Tuesday, November 19, 2013

Cinderella Goes to the Potty by Justin Blaney and Benji Todd Litfuse Blog Tour

An Isfits book.

Isfits . . . postmodern fairy tales and cautionary confessions.

Cinderella scratched a new line on the wall every night when the clock struck twelve. For 999 nights, she'd sworn to herself that she wouldn't stay long enough to see 1000. Cinderella heard the old man and the old woman clunking up the stairs. The clock began to chime. Cinderella was out of time. She had a decision to make---the kind of decision that could change her life or take it from her.

What Is Isfits?

A cast of characters sampled from icons of adolescence, re-imagined.

A graphic novel, like you've never seen before.

This eBook is 1/6th the full length graphic novel. Read it in about 5 minutes. Enjoy for years.

Purchase a copy: http://ow.ly/qx7Hp

Join the Isfits' launch team: http://ow.ly/qx7I7

Support the Kickstart (Do good and get COOL stuff!): http://ow.ly/qx7Ju

About the author: Justin Blaney is the author of the Amazon bestseller Evan Burl and the Falling which reached the #1 position in fantasy, teen and thriller categories. His latest project is "Isfits," a series of graphically illustrated postmodern fairytales and cautionary confessions for young adults. The stories follow the adventures of a cast of characters based on icons of adolescence placed in a darkly-humored world of blissful brokenness where they possess the power to affect cultural and personal change in the real world. Blaney is the founder of Innovate for Jesus (www.I4J.org) and Inkliss, a film production company. He lives outside Seattle with his wife and three daughters.

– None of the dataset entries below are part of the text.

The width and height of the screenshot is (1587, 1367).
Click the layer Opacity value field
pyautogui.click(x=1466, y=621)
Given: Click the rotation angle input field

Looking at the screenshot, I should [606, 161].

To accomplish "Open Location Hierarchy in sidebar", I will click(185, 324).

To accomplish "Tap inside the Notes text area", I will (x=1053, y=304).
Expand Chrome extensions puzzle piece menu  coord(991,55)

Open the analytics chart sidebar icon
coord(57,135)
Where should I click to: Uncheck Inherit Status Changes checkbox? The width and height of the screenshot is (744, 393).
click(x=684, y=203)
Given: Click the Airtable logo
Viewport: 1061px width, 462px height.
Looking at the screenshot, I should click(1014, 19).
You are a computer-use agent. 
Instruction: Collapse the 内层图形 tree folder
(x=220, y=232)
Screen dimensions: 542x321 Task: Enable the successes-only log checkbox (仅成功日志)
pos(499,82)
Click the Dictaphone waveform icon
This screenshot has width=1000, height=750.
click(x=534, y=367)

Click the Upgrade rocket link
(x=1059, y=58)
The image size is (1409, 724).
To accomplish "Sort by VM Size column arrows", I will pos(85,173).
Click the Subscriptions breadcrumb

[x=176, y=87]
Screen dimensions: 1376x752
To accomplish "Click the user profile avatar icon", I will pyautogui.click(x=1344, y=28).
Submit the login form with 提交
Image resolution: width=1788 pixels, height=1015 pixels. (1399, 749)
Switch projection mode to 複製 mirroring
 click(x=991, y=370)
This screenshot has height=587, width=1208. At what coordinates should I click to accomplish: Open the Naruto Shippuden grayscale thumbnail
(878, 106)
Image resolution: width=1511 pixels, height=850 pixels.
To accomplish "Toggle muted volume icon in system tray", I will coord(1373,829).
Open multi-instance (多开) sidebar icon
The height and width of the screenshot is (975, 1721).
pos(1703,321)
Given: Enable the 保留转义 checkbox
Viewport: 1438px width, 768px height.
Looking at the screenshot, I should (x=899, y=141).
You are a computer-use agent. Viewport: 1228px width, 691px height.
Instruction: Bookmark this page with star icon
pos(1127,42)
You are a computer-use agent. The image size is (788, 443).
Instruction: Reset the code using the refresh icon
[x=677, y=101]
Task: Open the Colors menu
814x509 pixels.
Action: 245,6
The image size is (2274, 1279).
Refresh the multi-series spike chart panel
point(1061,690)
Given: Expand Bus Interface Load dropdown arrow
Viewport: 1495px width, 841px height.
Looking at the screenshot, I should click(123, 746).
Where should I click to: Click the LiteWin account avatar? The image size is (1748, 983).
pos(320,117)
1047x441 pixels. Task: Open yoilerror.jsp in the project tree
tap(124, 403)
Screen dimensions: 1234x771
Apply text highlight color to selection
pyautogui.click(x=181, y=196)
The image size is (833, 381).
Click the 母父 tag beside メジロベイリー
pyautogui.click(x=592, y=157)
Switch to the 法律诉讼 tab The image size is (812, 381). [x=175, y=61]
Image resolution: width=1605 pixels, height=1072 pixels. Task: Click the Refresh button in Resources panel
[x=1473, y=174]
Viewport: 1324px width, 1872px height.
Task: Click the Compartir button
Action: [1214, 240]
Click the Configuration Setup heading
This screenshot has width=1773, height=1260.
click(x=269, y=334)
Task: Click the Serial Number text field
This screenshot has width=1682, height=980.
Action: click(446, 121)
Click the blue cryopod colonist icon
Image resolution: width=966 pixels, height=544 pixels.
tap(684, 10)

Learn more about Justin at: www.JustinBlaney.com
Landing page: 
My thoughts:  I received this book from Litfuse in return for an honest review.  I must admit that when I first read the title I thought it was going to be a humorous potty training book along the line of Once Upon a Potty, but it is not.  It actually has nothing to do with potty training.  My first time reading it through  had me wondering a but, but my second read through was much more satisfactory.
Cinderella is being held captive by an old man and an old woman who want to, wait for it, feed her to the potty.  The potty is a tree and it is hungry.  Cinderella, of course, does not want to be a meal for a potty tree so she does he best to elude the man and woman and get away from the castle where she is being held.
The illustrations are dark, but nuanced and the text varies in both font and direction, some pages have text both right side up and upside down, some pages it goes sideways, you have to look to see which way to read from page to page.  In the second read through I could see the similarities to other fairy tale characters such as Hansel and Gretel and Rapunzle.  I read this book to my children the second tiem through and they had some interesting observations.  They thought, as I  had the first tiem through, that it might be scary for a younger child to hear about a carnivorous potty, so we decided that it must have a target audience of older children.  
This book was a fun and unusual take on a fairy tale character.  I loved that Cinderella had to rely on herself instead of being saved by a prince, as well as how she used her own ideas and resourcefulness to work towards saving herself.   The illustrations were unusual in a pleasing way and I love how the text varied from page to page.  I would recommend this to tween and older readers as it might be too much for young children and would caution that it is not a potty training book for young children.